ASSIGNMENT.
Exact reproduction of the listing is required. Pictures are not reproduced.

MATERIAL PROVIDED.
»»

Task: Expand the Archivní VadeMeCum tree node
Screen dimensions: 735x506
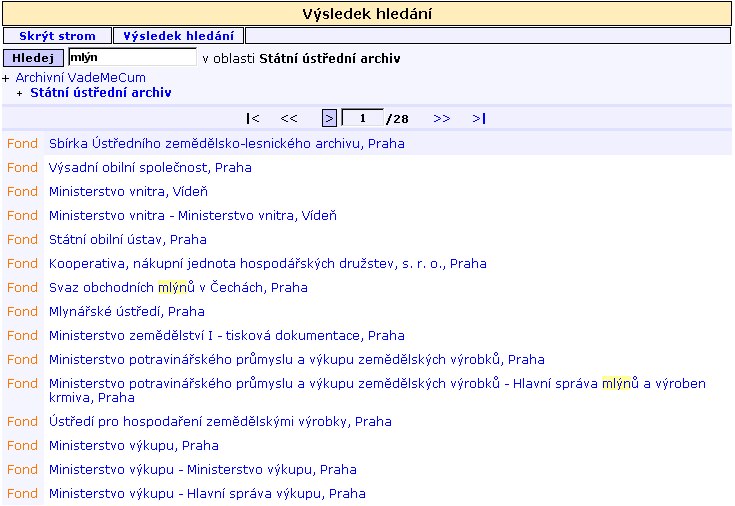Action: click(x=6, y=78)
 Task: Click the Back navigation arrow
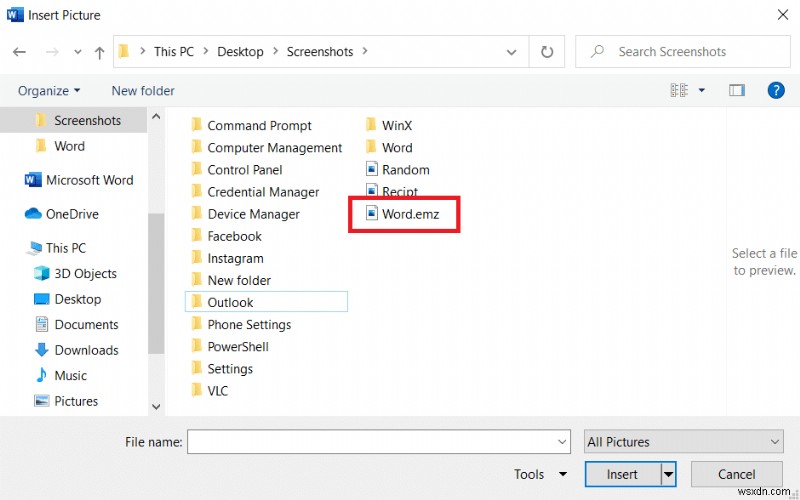click(x=19, y=52)
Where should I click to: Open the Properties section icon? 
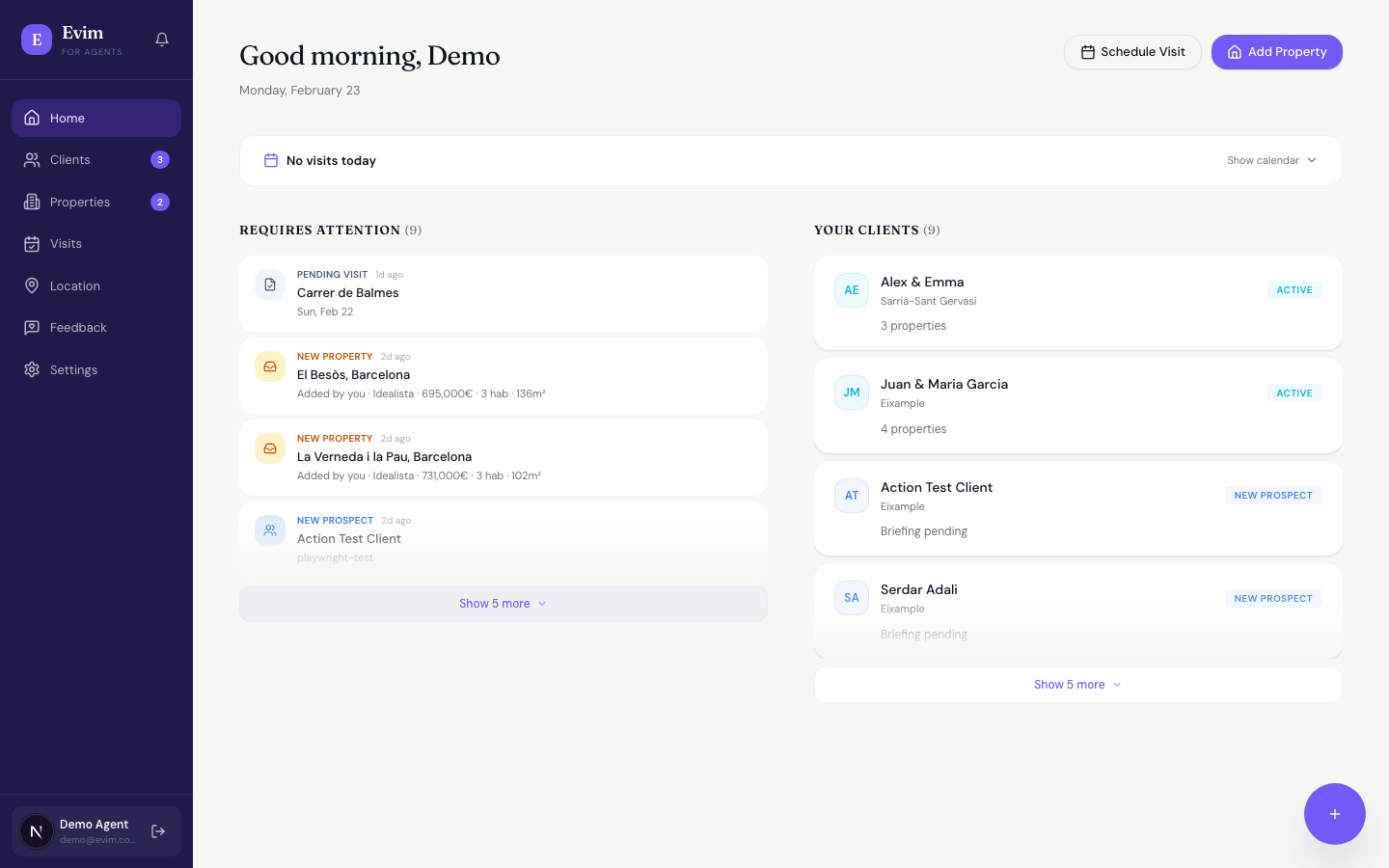(x=33, y=202)
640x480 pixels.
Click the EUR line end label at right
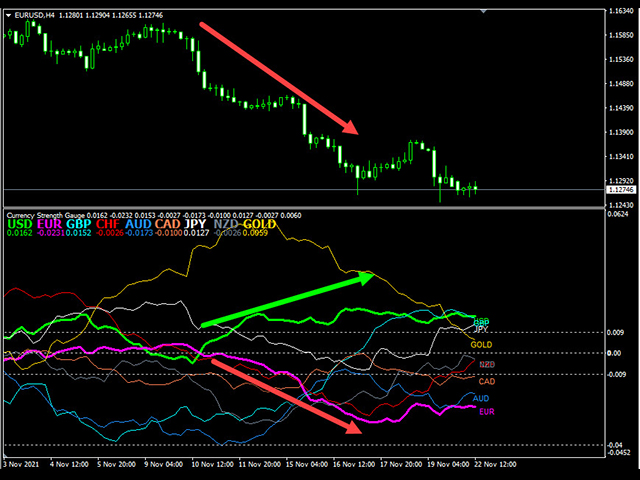click(487, 412)
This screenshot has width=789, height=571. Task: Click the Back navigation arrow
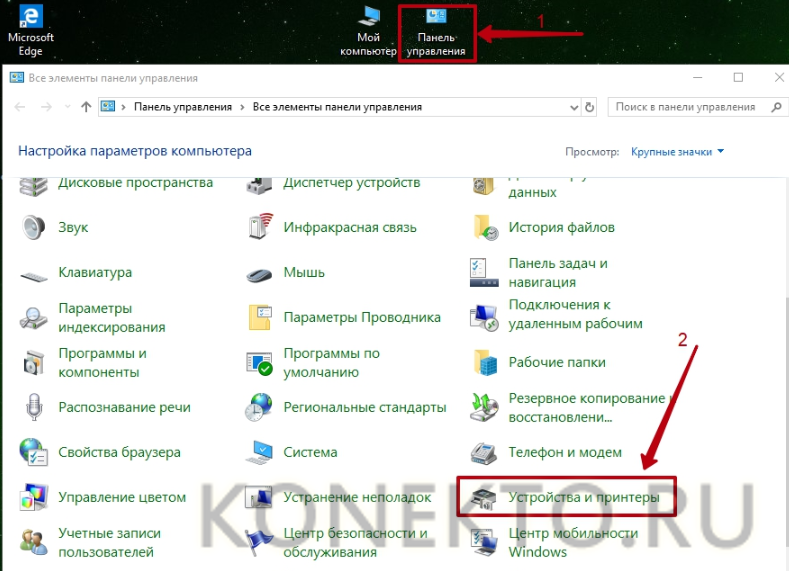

««

TASK RESULT.
Task: Expand the Archivní VadeMeCum tree node
Screen dimensions: 735x506
Action: click(x=6, y=78)
 Task: Click the Back navigation arrow
click(x=19, y=52)
Where should I click to: Open the Properties section icon? 
(x=33, y=202)
640x480 pixels.
Click the EUR line end label at right
click(487, 412)
This screenshot has width=789, height=571. Task: Click the Back navigation arrow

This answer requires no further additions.